→ What you are asked to do: Among the records below, find each line that includes the string "submenu" and copy it.

Items from a dataset
::::

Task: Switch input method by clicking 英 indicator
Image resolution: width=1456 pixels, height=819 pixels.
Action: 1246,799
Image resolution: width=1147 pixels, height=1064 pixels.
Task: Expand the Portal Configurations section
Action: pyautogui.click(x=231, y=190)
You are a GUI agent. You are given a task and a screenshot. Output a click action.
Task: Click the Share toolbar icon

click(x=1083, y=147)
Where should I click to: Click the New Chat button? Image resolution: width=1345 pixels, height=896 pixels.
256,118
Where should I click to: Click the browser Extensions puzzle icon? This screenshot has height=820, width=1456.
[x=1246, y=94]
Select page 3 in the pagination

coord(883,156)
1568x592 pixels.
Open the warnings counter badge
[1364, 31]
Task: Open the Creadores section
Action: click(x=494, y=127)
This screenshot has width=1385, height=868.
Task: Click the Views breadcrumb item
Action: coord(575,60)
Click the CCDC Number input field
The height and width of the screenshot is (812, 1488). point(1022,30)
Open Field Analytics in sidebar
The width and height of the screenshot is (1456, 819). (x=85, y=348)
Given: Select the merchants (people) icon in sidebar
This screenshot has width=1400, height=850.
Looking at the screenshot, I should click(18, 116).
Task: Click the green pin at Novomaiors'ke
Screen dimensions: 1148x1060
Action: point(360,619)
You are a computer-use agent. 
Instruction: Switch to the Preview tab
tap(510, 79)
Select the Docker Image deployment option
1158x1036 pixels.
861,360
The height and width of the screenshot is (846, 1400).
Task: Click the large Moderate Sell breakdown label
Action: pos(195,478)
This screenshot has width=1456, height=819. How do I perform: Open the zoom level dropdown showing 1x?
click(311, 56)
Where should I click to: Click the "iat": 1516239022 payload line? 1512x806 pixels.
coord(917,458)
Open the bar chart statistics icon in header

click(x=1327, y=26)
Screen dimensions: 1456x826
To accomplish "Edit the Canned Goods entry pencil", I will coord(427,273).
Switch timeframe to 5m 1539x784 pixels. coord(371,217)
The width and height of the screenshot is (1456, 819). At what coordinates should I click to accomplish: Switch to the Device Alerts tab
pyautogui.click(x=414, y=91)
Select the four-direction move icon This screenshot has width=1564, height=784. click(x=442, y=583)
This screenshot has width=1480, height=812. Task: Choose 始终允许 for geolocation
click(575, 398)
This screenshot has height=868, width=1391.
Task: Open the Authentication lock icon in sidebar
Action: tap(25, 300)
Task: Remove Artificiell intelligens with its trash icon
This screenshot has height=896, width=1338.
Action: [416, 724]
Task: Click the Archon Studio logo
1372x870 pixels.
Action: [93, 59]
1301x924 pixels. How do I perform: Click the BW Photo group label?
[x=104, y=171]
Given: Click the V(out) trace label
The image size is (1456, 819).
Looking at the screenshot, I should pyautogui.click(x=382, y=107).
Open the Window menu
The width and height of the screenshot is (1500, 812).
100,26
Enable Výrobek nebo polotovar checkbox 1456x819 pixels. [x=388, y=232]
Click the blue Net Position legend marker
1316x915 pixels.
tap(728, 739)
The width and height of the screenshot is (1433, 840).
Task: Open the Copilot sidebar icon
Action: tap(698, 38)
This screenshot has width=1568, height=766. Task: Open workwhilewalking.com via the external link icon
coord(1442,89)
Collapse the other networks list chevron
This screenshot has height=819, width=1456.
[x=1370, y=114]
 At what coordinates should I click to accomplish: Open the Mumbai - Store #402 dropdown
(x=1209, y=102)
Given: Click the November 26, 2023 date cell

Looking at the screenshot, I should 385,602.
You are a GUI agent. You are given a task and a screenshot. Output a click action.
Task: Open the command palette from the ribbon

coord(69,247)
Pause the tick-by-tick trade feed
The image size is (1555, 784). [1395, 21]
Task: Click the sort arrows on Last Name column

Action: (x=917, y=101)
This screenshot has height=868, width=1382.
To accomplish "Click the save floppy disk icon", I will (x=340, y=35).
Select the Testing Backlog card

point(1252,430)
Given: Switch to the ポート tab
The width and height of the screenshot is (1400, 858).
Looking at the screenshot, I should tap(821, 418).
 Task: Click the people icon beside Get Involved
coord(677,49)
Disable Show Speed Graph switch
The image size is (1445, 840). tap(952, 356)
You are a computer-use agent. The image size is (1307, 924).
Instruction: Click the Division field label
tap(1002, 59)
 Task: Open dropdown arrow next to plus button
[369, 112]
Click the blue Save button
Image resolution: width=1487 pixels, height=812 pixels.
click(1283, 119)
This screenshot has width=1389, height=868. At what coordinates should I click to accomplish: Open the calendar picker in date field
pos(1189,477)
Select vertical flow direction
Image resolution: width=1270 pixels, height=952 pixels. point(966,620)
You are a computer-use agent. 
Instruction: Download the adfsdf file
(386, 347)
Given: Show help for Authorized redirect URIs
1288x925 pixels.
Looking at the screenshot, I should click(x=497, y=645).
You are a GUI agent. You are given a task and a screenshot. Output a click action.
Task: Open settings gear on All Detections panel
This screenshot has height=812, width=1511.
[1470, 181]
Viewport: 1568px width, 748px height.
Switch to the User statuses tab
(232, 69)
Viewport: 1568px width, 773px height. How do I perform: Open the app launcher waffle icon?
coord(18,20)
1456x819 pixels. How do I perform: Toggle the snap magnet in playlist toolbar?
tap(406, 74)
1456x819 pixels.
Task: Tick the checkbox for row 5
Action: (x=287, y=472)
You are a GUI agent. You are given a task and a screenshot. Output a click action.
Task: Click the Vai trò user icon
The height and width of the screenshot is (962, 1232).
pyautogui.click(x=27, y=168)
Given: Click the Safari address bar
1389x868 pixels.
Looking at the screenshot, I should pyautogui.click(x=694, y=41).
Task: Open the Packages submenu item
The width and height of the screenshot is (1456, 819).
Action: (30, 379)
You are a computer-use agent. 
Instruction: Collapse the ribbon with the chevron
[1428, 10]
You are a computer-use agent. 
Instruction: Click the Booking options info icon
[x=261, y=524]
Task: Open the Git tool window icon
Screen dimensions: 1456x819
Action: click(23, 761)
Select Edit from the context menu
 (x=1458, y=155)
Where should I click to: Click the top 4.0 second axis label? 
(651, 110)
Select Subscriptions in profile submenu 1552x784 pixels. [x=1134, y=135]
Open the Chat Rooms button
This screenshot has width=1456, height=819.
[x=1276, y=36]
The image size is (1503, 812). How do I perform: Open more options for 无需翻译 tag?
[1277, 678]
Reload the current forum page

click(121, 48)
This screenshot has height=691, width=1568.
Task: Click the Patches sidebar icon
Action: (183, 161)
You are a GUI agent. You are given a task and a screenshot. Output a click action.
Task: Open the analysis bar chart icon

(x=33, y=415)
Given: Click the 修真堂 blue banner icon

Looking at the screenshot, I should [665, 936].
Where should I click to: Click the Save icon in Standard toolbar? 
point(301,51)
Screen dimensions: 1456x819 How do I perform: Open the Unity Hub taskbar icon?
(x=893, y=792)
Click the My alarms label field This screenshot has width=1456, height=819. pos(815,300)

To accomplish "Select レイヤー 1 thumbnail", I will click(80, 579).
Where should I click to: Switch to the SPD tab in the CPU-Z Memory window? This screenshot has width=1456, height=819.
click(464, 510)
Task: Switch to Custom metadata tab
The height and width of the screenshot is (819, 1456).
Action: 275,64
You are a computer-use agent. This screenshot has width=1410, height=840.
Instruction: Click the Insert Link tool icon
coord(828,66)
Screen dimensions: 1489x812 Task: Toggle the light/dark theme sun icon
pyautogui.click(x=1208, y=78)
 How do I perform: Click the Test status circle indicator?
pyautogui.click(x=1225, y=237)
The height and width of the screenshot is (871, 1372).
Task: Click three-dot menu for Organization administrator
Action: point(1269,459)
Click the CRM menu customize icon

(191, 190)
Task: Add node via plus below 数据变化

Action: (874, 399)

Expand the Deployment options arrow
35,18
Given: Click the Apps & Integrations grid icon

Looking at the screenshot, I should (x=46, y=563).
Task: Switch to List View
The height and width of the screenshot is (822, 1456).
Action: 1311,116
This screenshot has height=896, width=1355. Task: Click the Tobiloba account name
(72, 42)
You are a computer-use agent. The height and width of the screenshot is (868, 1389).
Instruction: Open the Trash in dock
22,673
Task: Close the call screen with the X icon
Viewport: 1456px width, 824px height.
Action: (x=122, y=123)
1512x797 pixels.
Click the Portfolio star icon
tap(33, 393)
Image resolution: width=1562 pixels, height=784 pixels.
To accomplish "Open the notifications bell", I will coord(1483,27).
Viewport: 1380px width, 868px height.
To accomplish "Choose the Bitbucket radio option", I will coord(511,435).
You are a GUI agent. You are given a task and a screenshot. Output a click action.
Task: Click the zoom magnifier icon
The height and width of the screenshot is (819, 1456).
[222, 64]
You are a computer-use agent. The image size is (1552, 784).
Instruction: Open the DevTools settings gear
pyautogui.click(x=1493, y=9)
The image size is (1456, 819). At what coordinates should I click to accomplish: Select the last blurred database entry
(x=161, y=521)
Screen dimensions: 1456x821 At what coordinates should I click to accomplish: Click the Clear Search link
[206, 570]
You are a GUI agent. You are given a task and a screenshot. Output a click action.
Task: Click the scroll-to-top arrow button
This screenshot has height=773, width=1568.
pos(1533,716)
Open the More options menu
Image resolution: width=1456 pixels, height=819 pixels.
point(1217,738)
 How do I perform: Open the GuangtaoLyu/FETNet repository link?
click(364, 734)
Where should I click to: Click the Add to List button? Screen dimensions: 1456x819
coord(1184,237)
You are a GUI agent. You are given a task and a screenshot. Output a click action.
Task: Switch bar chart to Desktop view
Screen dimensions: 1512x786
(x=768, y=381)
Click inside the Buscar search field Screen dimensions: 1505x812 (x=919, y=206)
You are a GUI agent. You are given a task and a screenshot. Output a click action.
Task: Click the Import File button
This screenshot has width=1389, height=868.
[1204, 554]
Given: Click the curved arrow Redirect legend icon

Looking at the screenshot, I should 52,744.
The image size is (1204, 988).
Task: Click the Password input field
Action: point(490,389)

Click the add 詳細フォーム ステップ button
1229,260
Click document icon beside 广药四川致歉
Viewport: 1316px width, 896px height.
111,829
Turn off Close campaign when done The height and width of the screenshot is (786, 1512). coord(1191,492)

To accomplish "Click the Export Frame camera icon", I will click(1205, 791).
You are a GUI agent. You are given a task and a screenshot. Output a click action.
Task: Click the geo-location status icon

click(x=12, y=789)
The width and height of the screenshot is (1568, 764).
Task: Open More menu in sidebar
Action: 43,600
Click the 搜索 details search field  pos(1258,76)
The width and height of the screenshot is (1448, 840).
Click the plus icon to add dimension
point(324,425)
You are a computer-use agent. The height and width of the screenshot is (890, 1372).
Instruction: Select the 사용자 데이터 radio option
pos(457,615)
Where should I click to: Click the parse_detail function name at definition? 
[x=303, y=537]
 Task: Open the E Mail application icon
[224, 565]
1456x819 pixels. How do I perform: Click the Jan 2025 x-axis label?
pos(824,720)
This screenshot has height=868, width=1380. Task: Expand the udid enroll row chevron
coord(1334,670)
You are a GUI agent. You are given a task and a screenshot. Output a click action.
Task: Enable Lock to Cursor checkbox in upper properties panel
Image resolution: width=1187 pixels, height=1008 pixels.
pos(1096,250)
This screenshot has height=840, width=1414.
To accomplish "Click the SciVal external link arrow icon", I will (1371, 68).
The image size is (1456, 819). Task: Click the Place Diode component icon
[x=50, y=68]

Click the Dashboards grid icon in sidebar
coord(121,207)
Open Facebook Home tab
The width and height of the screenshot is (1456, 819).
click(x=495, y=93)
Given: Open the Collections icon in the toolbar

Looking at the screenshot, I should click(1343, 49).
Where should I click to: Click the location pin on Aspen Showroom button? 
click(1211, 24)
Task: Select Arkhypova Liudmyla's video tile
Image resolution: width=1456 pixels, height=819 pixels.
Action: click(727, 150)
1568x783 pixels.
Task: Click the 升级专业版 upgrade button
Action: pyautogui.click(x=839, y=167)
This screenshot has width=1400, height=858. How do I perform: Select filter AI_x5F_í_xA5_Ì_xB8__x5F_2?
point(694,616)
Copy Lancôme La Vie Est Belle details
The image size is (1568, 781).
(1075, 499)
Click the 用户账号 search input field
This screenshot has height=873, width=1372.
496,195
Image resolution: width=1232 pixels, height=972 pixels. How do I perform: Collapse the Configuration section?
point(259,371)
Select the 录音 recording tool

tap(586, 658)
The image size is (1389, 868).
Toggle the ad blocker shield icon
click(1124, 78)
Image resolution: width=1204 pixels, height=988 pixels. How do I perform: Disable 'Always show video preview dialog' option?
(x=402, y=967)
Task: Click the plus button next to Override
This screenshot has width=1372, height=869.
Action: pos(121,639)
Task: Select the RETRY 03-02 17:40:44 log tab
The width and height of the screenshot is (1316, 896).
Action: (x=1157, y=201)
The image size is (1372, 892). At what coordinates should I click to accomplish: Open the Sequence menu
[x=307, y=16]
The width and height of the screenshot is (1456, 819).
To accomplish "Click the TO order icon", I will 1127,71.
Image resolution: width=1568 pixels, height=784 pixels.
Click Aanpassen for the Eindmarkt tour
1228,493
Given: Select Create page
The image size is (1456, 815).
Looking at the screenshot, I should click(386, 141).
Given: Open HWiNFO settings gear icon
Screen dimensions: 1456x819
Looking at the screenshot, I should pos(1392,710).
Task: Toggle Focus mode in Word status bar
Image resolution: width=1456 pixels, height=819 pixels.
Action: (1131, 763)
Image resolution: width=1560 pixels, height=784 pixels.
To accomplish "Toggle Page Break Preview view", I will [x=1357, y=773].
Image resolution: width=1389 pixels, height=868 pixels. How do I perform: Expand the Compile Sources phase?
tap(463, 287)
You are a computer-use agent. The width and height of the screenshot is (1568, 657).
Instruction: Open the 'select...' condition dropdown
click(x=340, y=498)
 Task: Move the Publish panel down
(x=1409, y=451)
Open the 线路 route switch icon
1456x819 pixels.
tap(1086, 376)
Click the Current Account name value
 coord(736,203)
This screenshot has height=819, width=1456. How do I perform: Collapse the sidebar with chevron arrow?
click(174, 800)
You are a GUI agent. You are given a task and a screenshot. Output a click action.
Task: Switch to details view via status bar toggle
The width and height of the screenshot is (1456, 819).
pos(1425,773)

::::

→ The completed task:
Task: Open the Packages submenu item
Select Subscriptions in profile submenu 1552x784 pixels. [x=1134, y=135]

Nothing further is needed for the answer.